REQUIREMENT: Rewrite every line of the records below, requests included, shifting each coordinate in the answers by adding 67 to both of its numbers. Leave the pictures out of your answer.

RECORDS SHOWN:

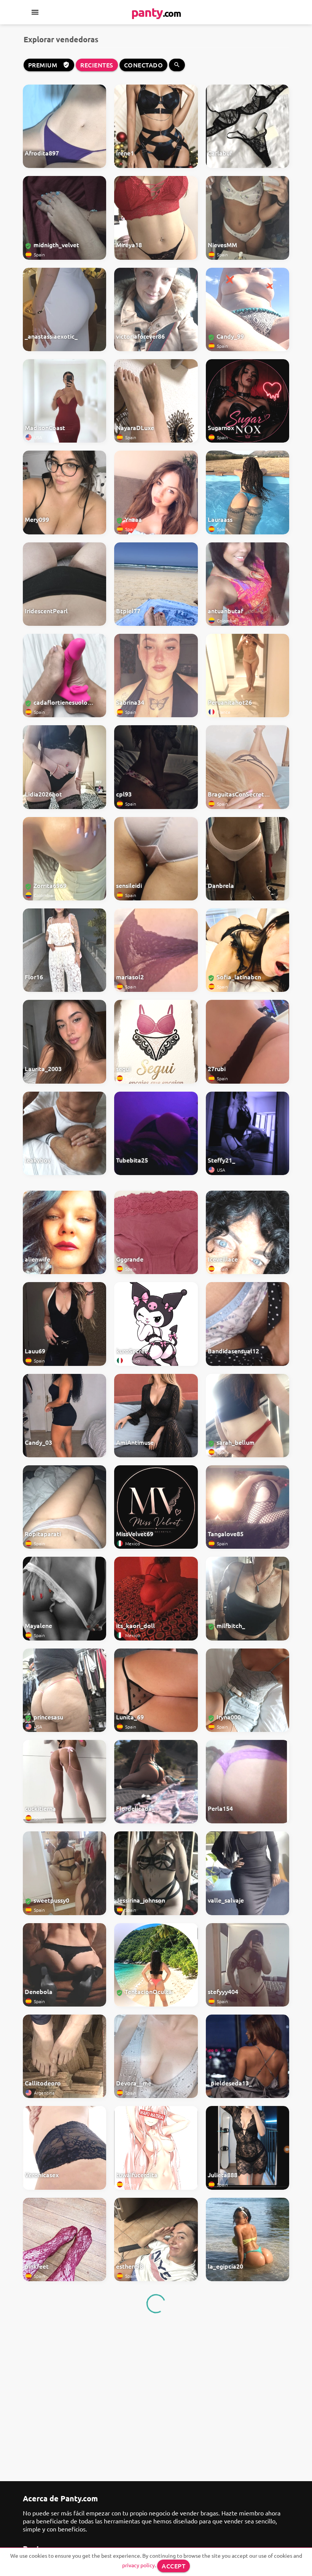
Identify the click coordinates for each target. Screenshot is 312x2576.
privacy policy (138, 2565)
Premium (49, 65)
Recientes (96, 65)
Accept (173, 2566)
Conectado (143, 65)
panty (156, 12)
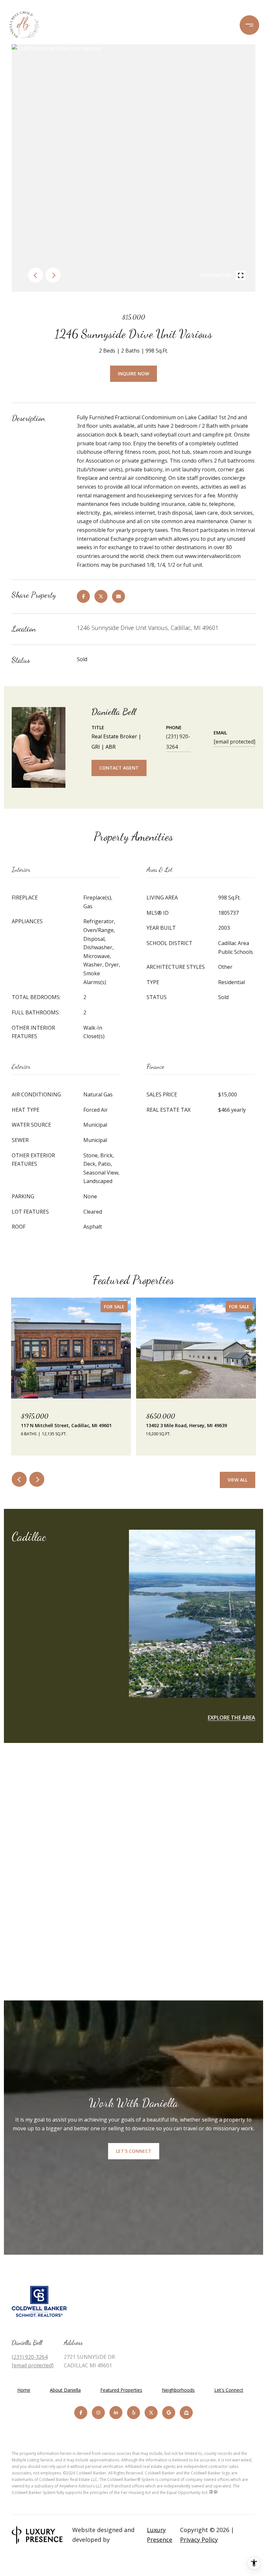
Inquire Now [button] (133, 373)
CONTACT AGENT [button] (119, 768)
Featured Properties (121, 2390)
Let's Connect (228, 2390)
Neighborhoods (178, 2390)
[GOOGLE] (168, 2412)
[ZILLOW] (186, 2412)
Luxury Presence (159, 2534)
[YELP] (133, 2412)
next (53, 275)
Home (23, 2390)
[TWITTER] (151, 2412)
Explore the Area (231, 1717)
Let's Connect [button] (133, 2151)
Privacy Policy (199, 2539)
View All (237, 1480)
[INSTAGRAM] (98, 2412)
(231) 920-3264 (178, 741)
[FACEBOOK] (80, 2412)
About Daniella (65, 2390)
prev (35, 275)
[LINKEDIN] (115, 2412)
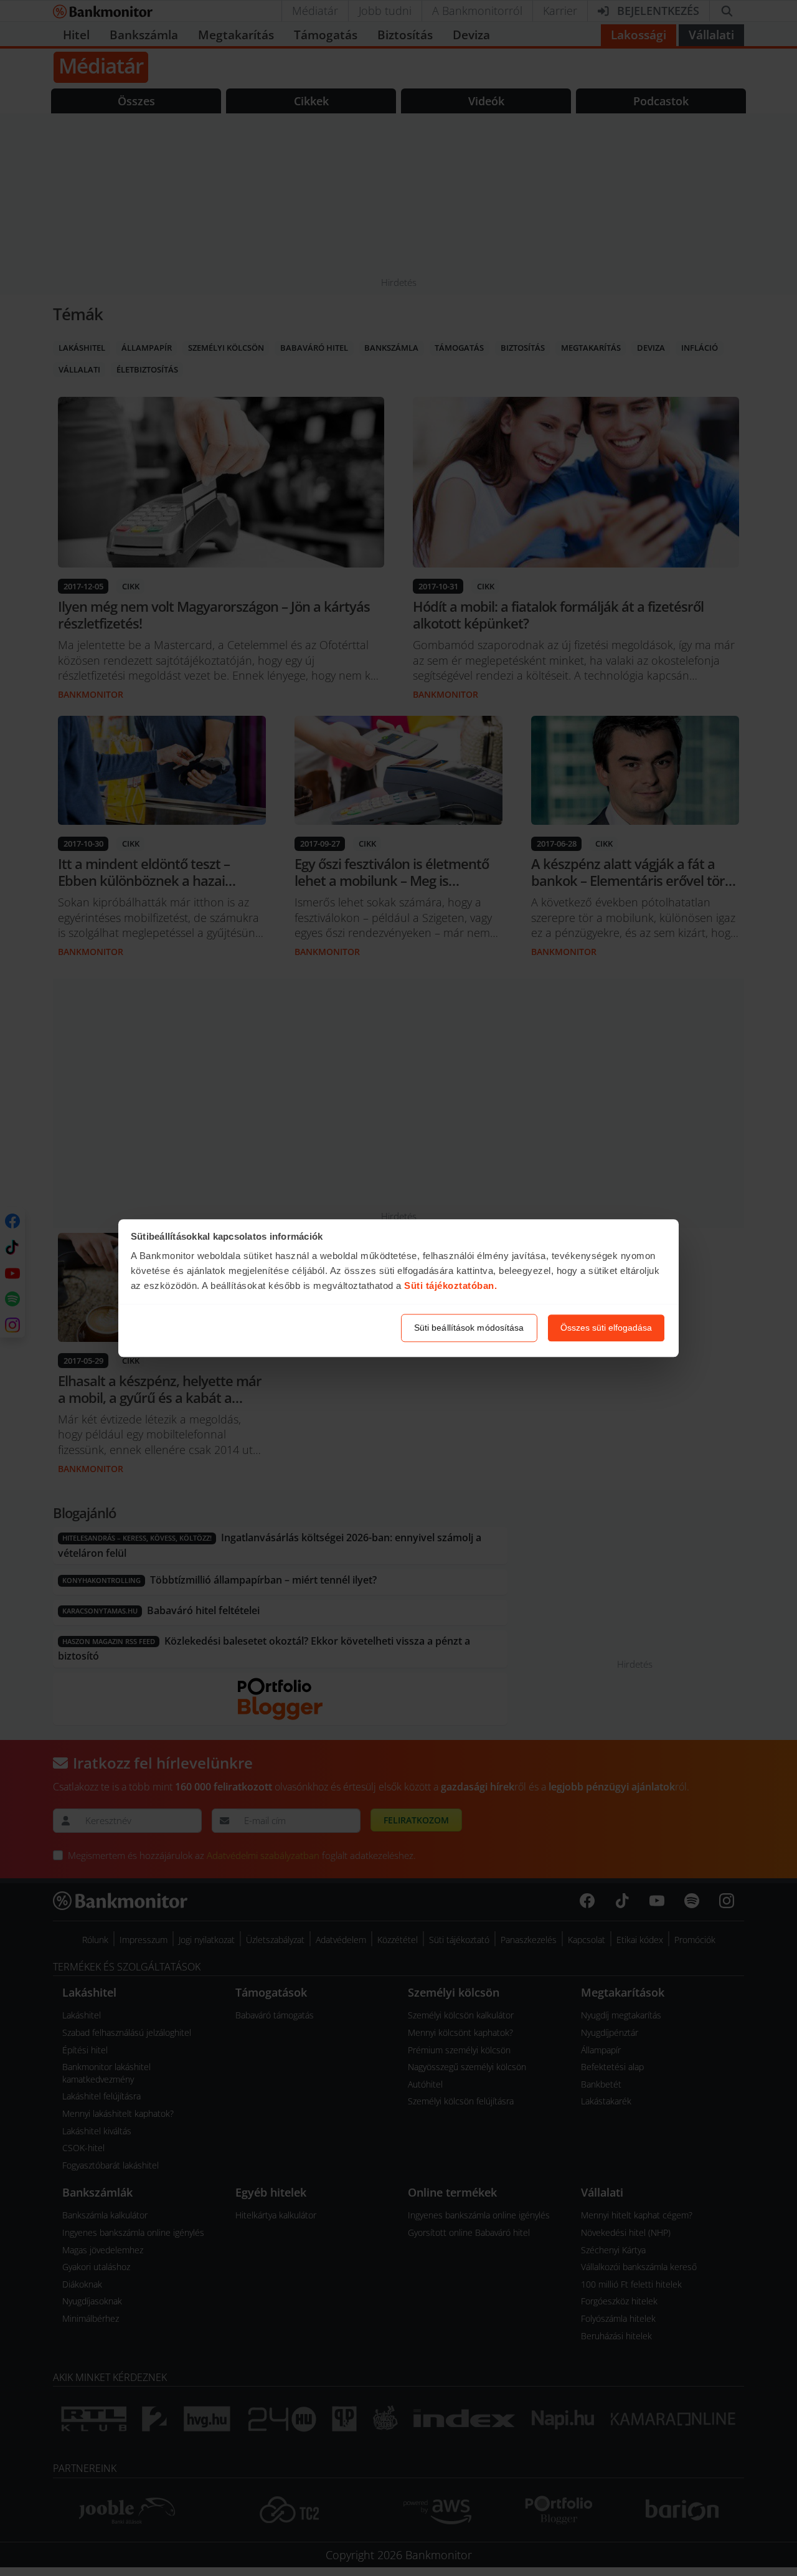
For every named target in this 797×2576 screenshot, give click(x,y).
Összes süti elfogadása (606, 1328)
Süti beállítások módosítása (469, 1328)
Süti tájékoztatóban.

WRITTEN ANSWER:
Identify the click coordinates for each target. Screenshot is 312x2576.
privacy policy (205, 2632)
Premium (116, 132)
Recientes (163, 132)
Accept (240, 2633)
Conectado (210, 132)
panty (223, 79)
Inquire Now [button] (200, 440)
CONTACT AGENT [button] (186, 835)
Featured Properties (188, 2457)
Let's Connect (295, 2457)
Neighborhoods (245, 2457)
[GOOGLE] (235, 2479)
[ZILLOW] (253, 2479)
Luxury Presence (226, 2601)
[YELP] (200, 2479)
next (120, 342)
Home (90, 2457)
[TWITTER] (218, 2479)
Explore the Area (298, 1784)
Let's Connect [button] (200, 2218)
Privacy Policy (266, 2606)
View All (304, 1547)
[INSTAGRAM] (165, 2479)
(231) 920-3264 (245, 808)
[FACEBOOK] (147, 2479)
About Daniella (132, 2457)
prev (102, 342)
[LINKEDIN] (182, 2479)
For every named target in this 797×2576 screenshot, give click(x,y).
Összes süti elfogadása (673, 1395)
Süti beállítások módosítása (536, 1395)
Süti tájékoztatóban.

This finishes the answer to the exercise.